The European Industrial Hemp Association (EIHA) has published a position paper calling on regulators to harmonise the current patchwork of CBD-regulation in the European Union (EU). Furthermore, that such legislation should seek to avoid imposing restrictions on CBD and clarify that extracts and preparations from industrial hemp are not seen as narcotics.

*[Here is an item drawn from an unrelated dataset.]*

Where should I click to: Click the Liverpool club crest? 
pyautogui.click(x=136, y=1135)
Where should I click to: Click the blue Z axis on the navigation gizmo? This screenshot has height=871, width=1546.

CBD is one of the non-psychotropic cannabinoids derived from industrial hemp. According to EIHA, thanks to its beneficial health effects and absence of “relevant” side-effects even when administered at high doses, CBD has seen growing interest for use as a food supplement and in food supplement compositions, an ingredient in cosmetics and as an active ingredient in pharmaceutical products.
The European Industrial Hemp Association (EIHA), a consortium of the industrial hemp growing and processing industry, is calling on regulators for a “reasonable” EU-wide regulation of the use of cannabidiol (CBD) in food, cosmetics, herbal remedies and as medicinal product. In a position paper published today, the EIHA highlights the current patchwork of CBD-regulation in the EU citing the different stances recently taken by national regulators in the UK and Germany respectively. This says EIHA, hinders the further development of nascent high-value biochemicals industry based on industrial hemp, an agricultural crop.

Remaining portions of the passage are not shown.